The audit also heavily criticised the agency for failing to estimate the value of contracts before going to market, a vital step in deciding if a contract should be open to competition.
This oversight meant the OPC could not justify bypassing the open market, creating a risk that contracts exceeding the $80,000 threshold were awarded without proper scrutiny. When the agency did choose its suppliers via limited tender, it frequently failed to provide a justification.
When the agency attempted to justify a sole-source contract through a small business exemption, it did not meet the mandatory rules. It was required to check if an Indigenous business could do the job, but it skipped that step entirely, failing to produce evidence that it tested the market as required under current procurement rules.
A Canberra Times analysis of Austender data revealed that the agency's use of limited tender extended beyond this project.

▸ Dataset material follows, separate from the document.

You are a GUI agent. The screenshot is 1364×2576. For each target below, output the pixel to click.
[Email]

The analysis identified 51 other instances of contracts and amendments categorised as limited tender exceeding the $80,000 threshold again without a clear justification recorded for bypassing the open tender process.

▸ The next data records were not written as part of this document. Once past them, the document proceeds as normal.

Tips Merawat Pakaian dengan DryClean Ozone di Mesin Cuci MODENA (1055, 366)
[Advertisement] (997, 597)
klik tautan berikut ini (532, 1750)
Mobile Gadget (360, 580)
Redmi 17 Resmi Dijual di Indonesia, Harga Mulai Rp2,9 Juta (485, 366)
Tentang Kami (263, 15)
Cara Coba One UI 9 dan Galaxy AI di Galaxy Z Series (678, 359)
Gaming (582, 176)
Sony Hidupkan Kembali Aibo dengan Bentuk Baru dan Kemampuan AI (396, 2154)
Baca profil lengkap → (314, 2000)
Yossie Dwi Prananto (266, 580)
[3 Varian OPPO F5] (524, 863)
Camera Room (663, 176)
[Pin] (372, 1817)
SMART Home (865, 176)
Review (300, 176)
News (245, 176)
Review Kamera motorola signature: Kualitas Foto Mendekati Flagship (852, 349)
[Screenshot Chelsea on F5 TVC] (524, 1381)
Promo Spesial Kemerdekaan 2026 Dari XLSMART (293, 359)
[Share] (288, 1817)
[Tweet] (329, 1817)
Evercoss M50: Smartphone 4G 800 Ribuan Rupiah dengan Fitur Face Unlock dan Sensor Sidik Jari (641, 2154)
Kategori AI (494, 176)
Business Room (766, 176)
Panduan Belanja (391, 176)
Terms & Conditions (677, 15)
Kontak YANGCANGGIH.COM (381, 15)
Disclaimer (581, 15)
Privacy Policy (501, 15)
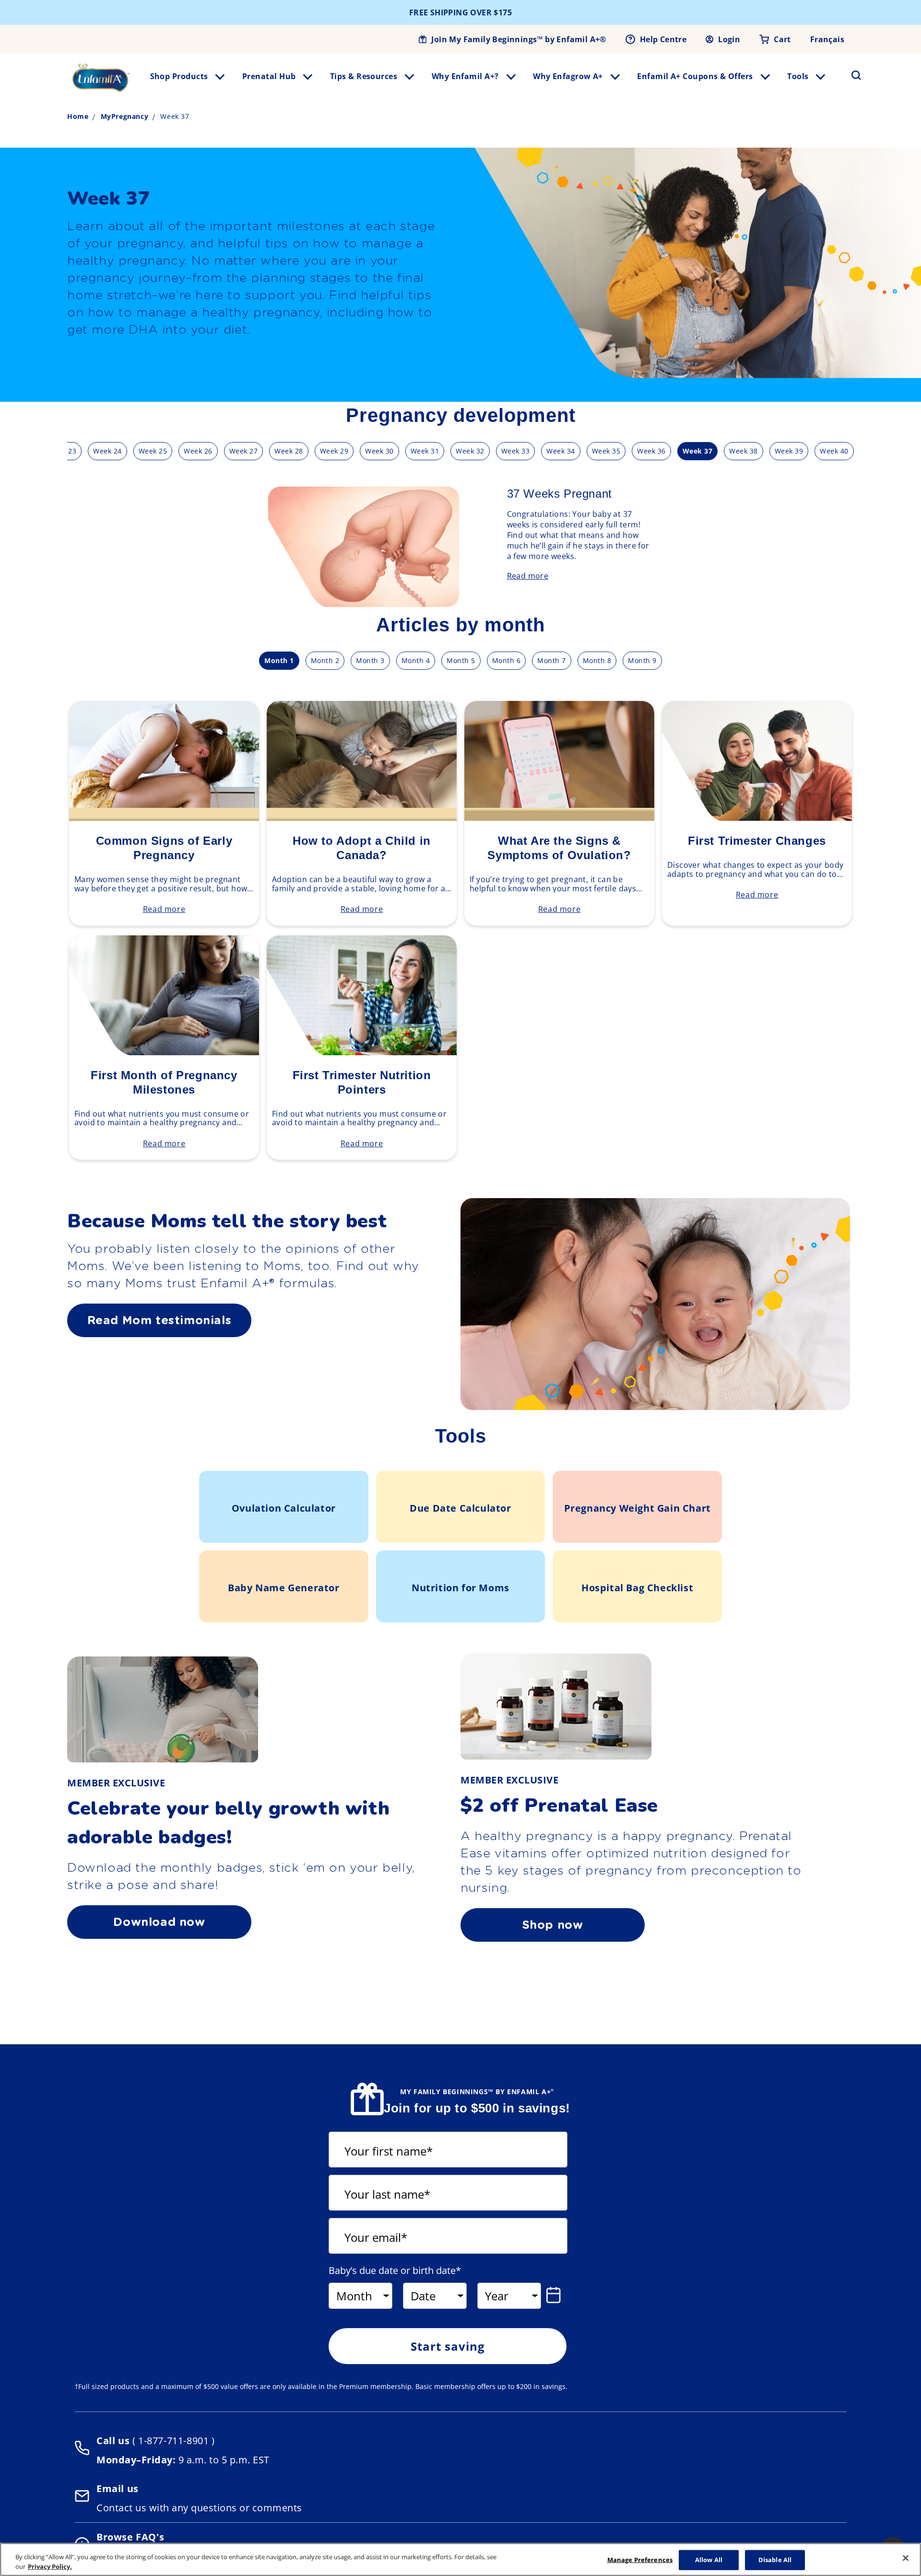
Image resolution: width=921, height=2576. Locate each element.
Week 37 (698, 450)
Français (827, 39)
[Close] (905, 2558)
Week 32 (470, 450)
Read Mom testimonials (159, 1320)
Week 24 (107, 450)
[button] (850, 75)
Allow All (708, 2559)
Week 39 (789, 450)
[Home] (101, 77)
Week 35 (606, 450)
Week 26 (198, 450)
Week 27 (243, 450)
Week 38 (743, 450)
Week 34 (560, 450)
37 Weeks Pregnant (559, 493)
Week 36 (651, 450)
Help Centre (663, 39)
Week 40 (834, 450)
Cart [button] (782, 39)
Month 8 (597, 660)
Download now (159, 1922)
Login (729, 39)
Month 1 (279, 660)
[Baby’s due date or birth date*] (555, 2295)
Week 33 (515, 450)
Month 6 (506, 660)
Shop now (552, 1925)
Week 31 (425, 450)
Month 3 (370, 660)
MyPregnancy (125, 116)
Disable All (774, 2559)
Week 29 (334, 450)
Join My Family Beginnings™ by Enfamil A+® (518, 39)
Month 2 (325, 660)
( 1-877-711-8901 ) (172, 2440)
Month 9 (642, 660)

ACT independent senator David Pocock said the findings regarding value for money were alarming.
"Cost blowouts, contracts without clear performance requirements, and serious shortcomings in managing conflicts of interest point to failures in the procurement process," Senator Pocock said.
"The community expects high integrity and proper management of public funds. This audit makes clear that the OPC has fallen short and the government should consider what reforms are needed to avoid repeating these issues."
The review also highlighted gaps in documentation, integrity and transparency processes. In 12 out 13 procurements examined, request documentation did not include evaluation criteria, meaning suppliers were not informed of the assessment criteria. In one example, the OPC awarded a contract to the candidate that was ranked lowest against the evaluation criteria.
Integrity management practices were deemed insufficient. None of the 13 procurements examined contained a single conflict of interest declaration. The audit identified one instance where an evaluation panel member failed to declare a conflict of interest despite being "related to or socially engaged with" a candidate.
It was also common for details and roles of panel evaluation members and advisers who were part of the procurement process to be excluded.